The cruise before the time trial. Photo courtesy of Thanyapura Health & Sports Resort.
Sweet roads and good company, Photo courtesy of Thanyapura Health & Sports Resort.
Day 7
The day began on the bike with Coach Daniel and a dozen fellow cyclists / triathletes ranging in age from 10 to 50 plus. Interval training included four 5k intervals (80% effort, 100% effort, big gear push, mid gear accelerate 30 secs on / off). Humbled to say, I got my butt kicked by a ten year old. I have all sorts of excuses – rental bike, running shoes, not used to heat/humidity, she only did 2 intervals, let’s see else can I come up with? She kicks butt, mine included –no doubt one of Thanyapura’s many rising stars.
This afternoon, more yoga. (I’m afraid sweet, angelic voiced Yoga Coach Pascha was up to her usual tricks and twists in the yoga studio.) Practicing with Pascha has helped me become more aware of my muscle imbalances, posture and breathing. It becomes very apparent how short, tight muscles sabotage performance and make you more susceptible to injury …
Pascha, my yoga guru
I’ve learned a great deal about the importance of the soft, long exhale from both Coach Pascha and Coach Pierre.
Swim technique class with Triathlon Head Coach Ricky was also illuminating for me.
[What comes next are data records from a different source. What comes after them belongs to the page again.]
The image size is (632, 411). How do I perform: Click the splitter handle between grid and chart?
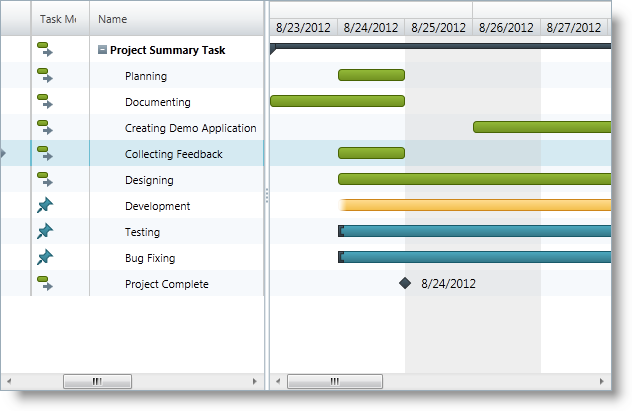[x=267, y=197]
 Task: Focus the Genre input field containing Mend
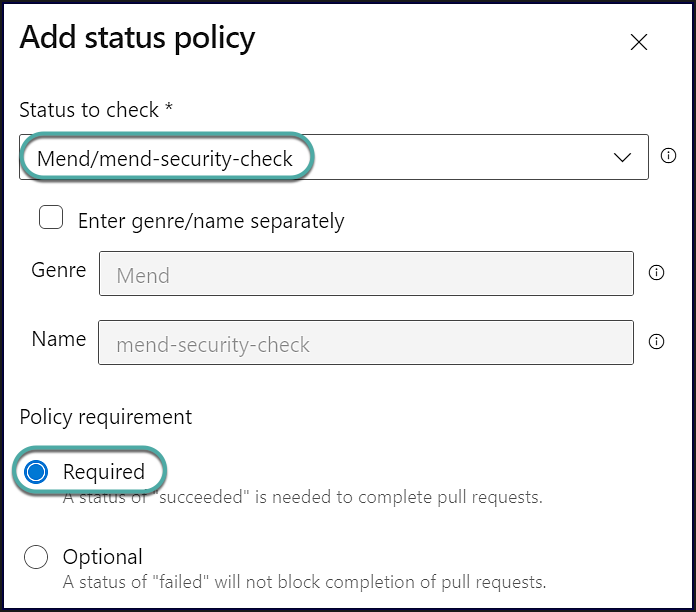(x=365, y=274)
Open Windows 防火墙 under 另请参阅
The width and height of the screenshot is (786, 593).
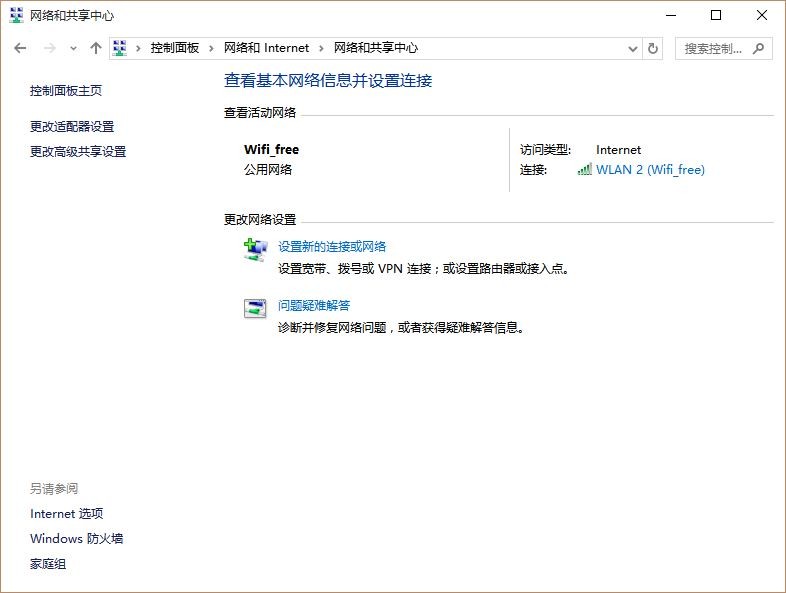point(76,539)
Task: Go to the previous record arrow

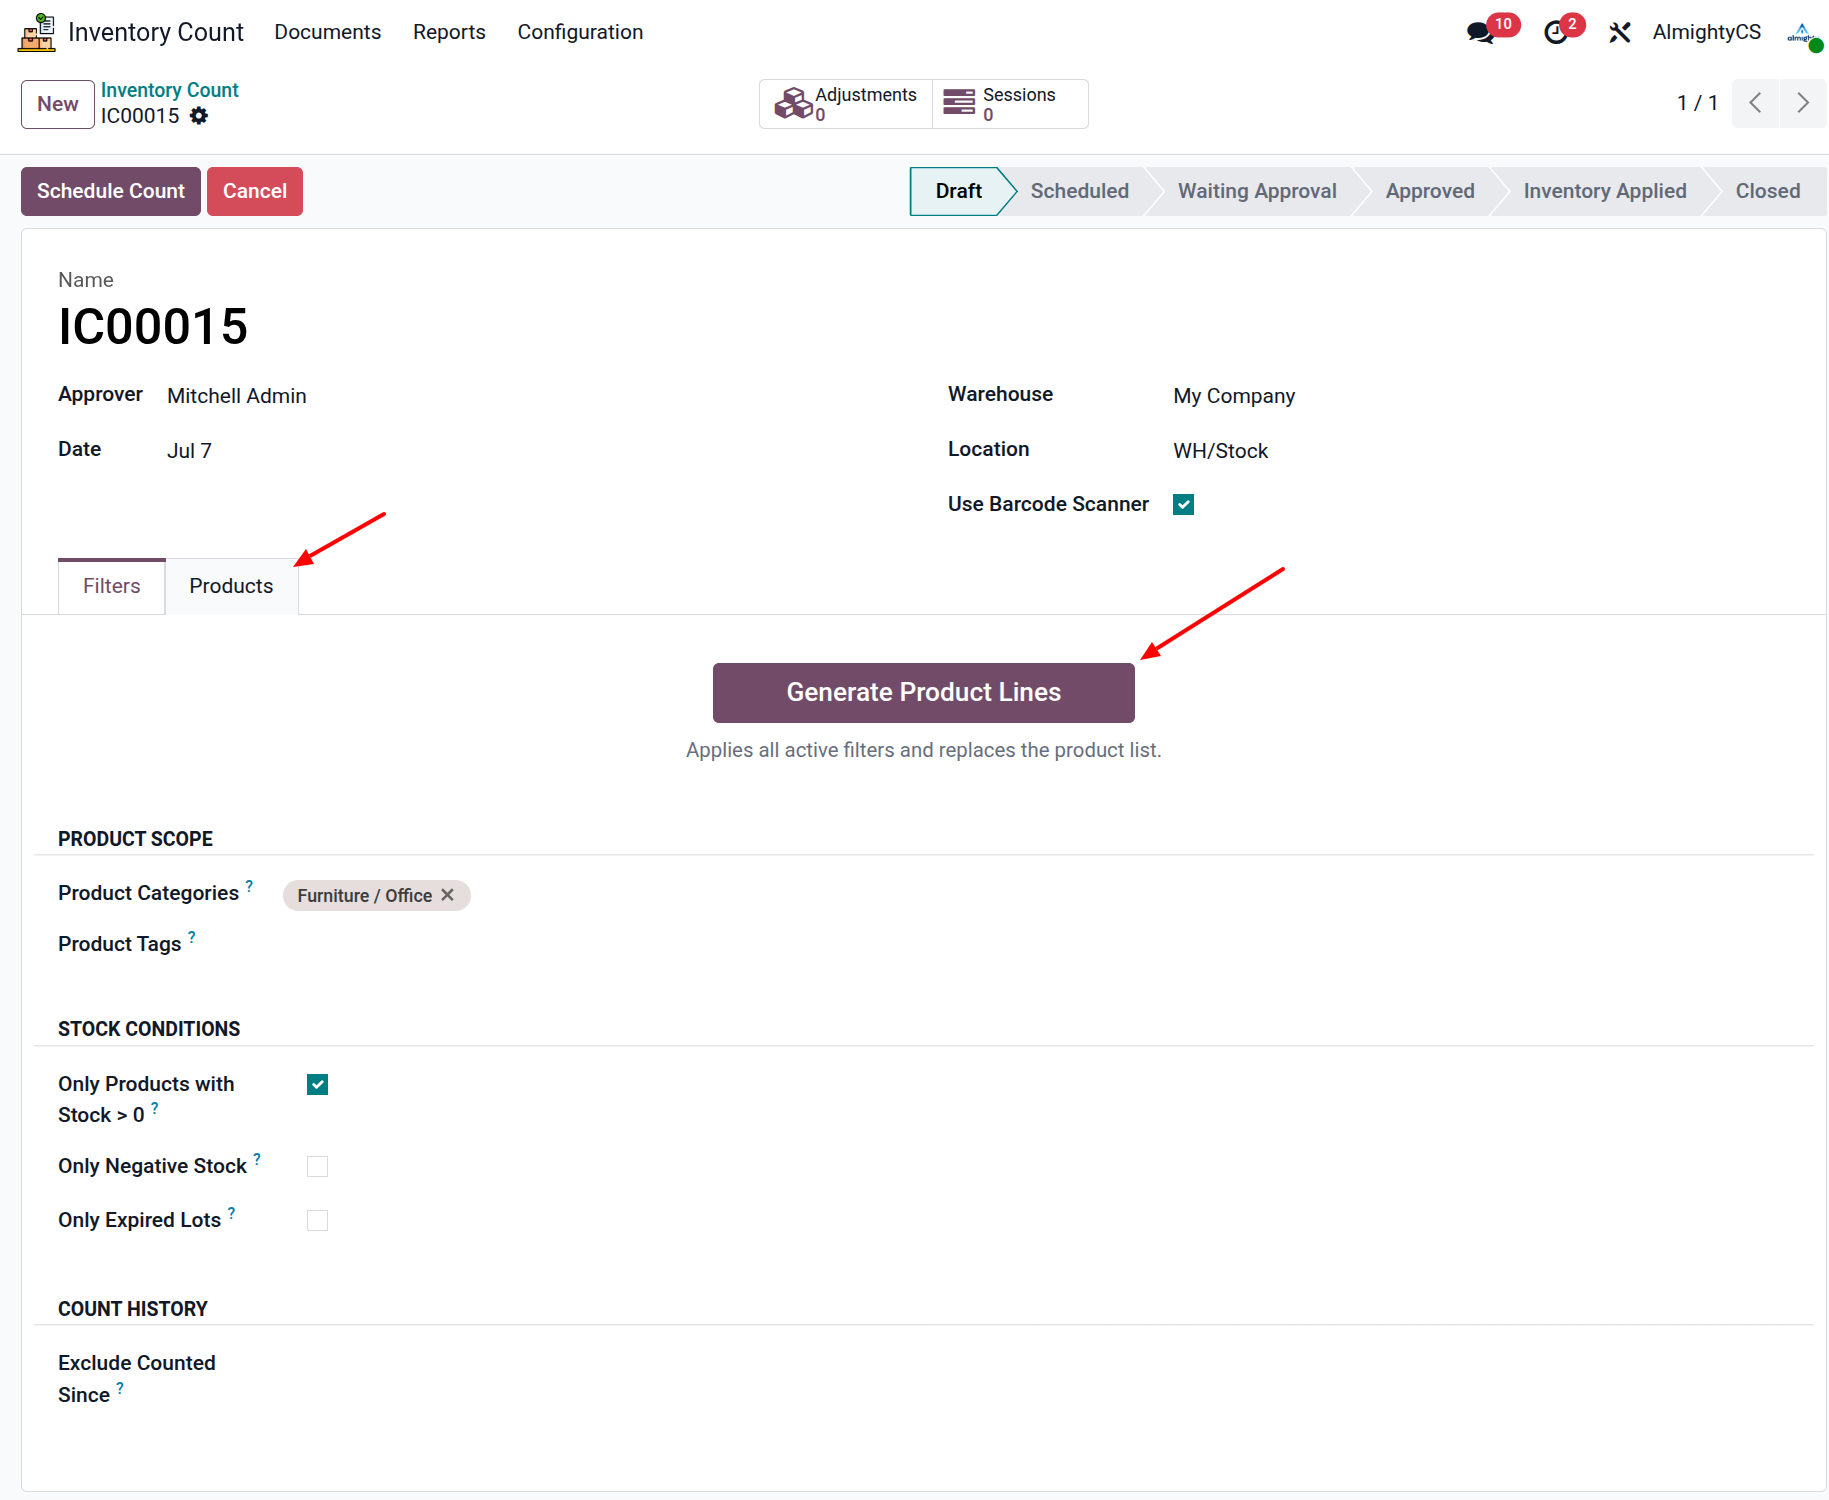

Among other drills, we practiced 1 arm stroke, side kicking, catch-up and fist swimming–somehow the combination of them had me swimming freestyle with more awareness of gliding on my side.
Day 8
Winding down for tomorrow’s departure. A morning swim, followed by an energizing breakfast (raw carrot pasta, rocket salad and beet salad), fresh fruit and guava juice. (And yes, I had more than 1 helping.)
As with my first afternoon, I packed everything I could into my last morning. Guided meditation with Coach Pierre, step toning with a dashing Thai gentleman who would kick butt on dancing with the stars, a final yoga session with Pascha and a quick farewell lunch with my new friend Jade. When I said my goodbyes to Pascha and Pierre, I felt like I was graduating from school, leaving my wise instructors behind and setting off into the world.
Immersing myself in meditation, yoga and healthy eating at Thanyapura Health & Sports Resort was transformative for me. Despite being a personal trainer, I’m someone who has spent a lifetime relentlessly pursuing endurance sports and intense workouts without the balance of restorative yoga, stretching or optimal nutrition. Standing in the line at the Phuket airport, I had an epiphany. I couldn’t remember the last time I had a negative or judgmental thought—apparently another benefit of mind body balance and heightened awareness achieved through meditation and yoga and spending time in Thailand at Thanyapura Health & Sports Resort. When I return home, I will carry forward my practices, share the insights I gained and spread the word of Thanyapura. Thank you and Nameste.
Oh, I’m already missing this magical place. Photo credit Thanyapura Health & Sports Resort.